Ice cream samples in the Chinese municipality of Tianjin have tested positive for traces of the new coronavirus.


The virus showed up in samples of chocolate, strawberry and taro ice cream produced by the Tianjin Daqiaodao Food Company that were submitted for inspection, Chinese media reported Friday, according to HuffPost.

"If you have recently purchased this product, please contact the community to report," a government press release read, as Snopes.com reported. "At present, the traceability of the source of the virus is still in progress."

The press released obtained by Snopes was released on Jan. 15 by the Tianjin Municipal People's Government. It stated that the company had been temporarily shuttered and all of its employees were in quarantine. As of Jan. 14, 700 of the 1,662 employees had tested negative for the virus and the rest were still awaiting their results.

In total, there were more than 4,800 boxes of contaminated ice cream. Around 2,090 were still in storage, but 2,750 had already shipped. Of those, more than 930 stayed in Tianjin while around 1,800 were sent outside the city, which is close to Beijing.

Government officials said they were working to locate all of the ice cream sold in Tianjin, The Associated Press reported. They also informed authorities in other municipalities where the ice cream was sold. So far, there is no evidence that anyone has been infected by the ice cream.

The ice cream was made with whey powder imported from Ukraine and milk powder imported from New Zealand.

University of Leeds virologist Dr. Stephen Griffin told Sky News that the positive test was probably not cause for alarm.

"It's likely this has come from a person, and without knowing the details, I think this is probably a one-off," he said.

Griffin speculated that the ice cream probably became infected during the production process or because of poor hygiene at the factory. The ice cream's cold temperature and fat content would then have allowed the virus to survive.

"We probably don't need to panic that every bit of ice cream is suddenly going to be contaminated with coronavirus," Griffin told Sky.
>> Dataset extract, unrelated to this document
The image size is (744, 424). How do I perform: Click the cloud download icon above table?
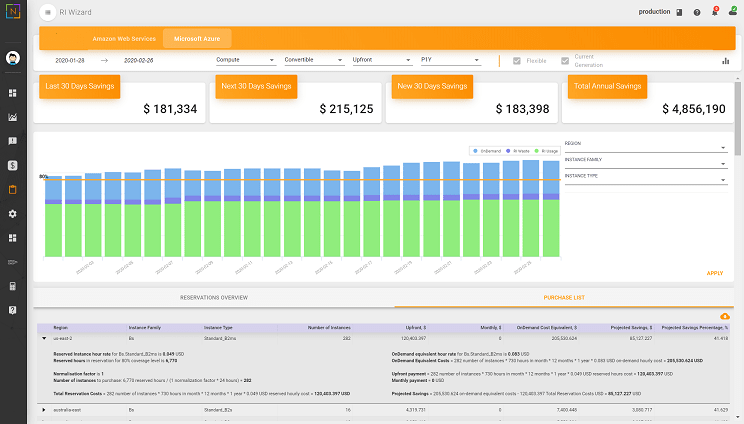click(x=724, y=316)
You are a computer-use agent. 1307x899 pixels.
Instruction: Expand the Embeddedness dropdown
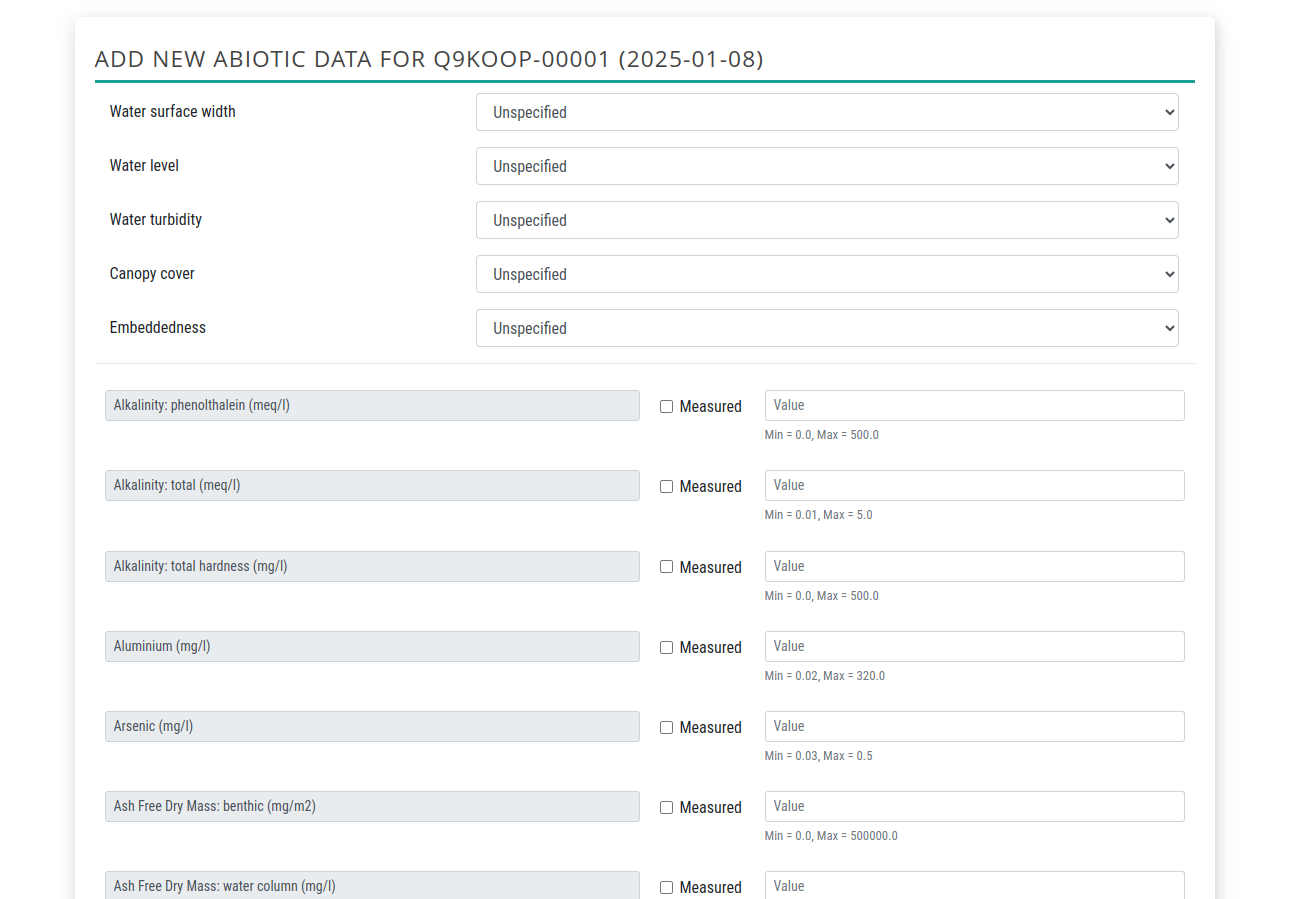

SARS, which is related to the new coronavirus, has been shown to survive as an infectious virus up to 28 days at around 39 degrees Fahrenheit, HuffPost pointed out. It also survived for an extended amount of time at colder temperatures.

The Centers for Disease Control and Prevention (CDC) has said the risk of contracting the virus from food or food packaging is low. "Currently, there is no evidence that food is associated with spreading the virus that causes COVID-19," the CDC website reads.